A falha ocorre porque o Ollama não exige autenticação por padrão e escuta em todas as interfaces da máquina, deixando instâncias acessíveis pela internet expostas. O problema está na forma como o sistema lê arquivos GGUF, usados para armazenar pesos de modelos.

Para entender o ataque, a Cyera explica que o Ollama não valida o tamanho real dos dados ao processar GGUF. Um atacante pode declarar um tensor com tamanho maior que a memória efetiva, levando a leituras fora dos limites. Dados sensíveis chegam à saída sem descarte.

O ataque completo se aproveita de três chamadas à API sem autenticação: enviar o GGUF malicioso, criar um modelo com esse arquivo e enviar o modelo para um servidor externo via push.
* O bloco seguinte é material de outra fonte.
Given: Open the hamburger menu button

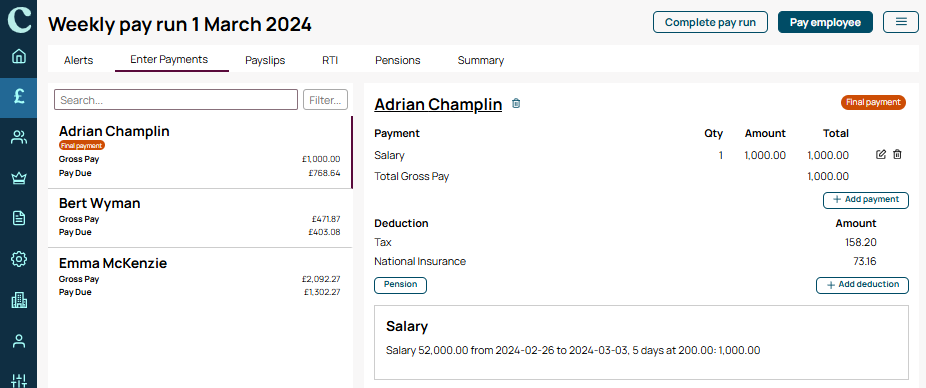Looking at the screenshot, I should tap(901, 22).
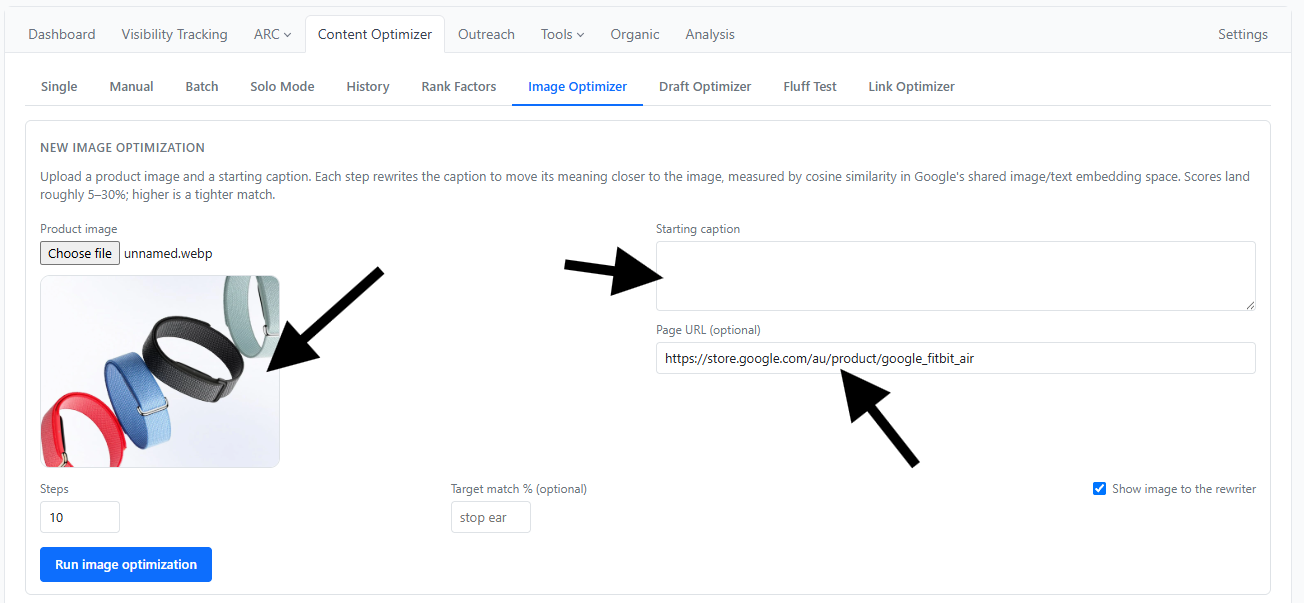Switch to the Draft Optimizer tab
Screen dimensions: 1304x603
click(705, 86)
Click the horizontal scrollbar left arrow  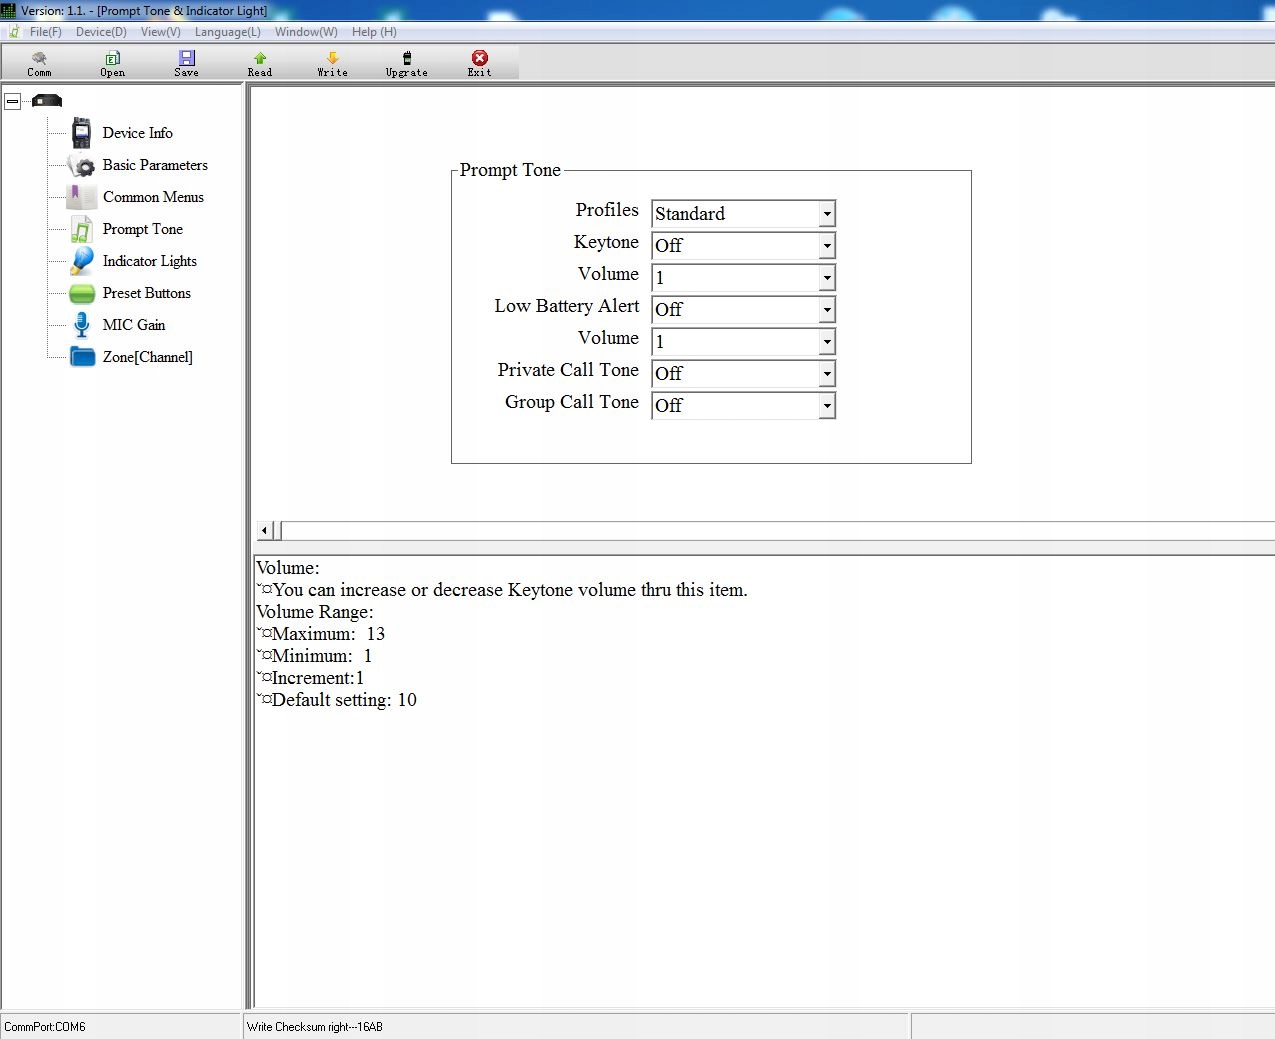pyautogui.click(x=265, y=530)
O nome do modelo pode ser uma URL controlada pelo atacante.

Entre os dados expostos estariam prompts de usuários, system prompts de outros modelos e variáveis de ambiente da máquina hospedeira, incluindo chaves de API e tokens de configuração. Em ambientes corporativos, o impacto pode incluir contratos e código proprietário.

Correção disponível e medidas

A correção foi lançada na versão 0.17.1 do Ollama. A orientação é atualizar todas as instâncias o quanto antes, além de colocar um proxy de autenticação na frente do servidor e restringir o acesso por firewall. Isolamento de rede também é recomendado.

A Cyera orienta auditar instâncias ativas para identificar exposições externas. Qualquer servidor acessível pela internet deve ser tratado como potencialmente comprometido, com rotacionamento de credenciais caso tenham passado pelo Ollama.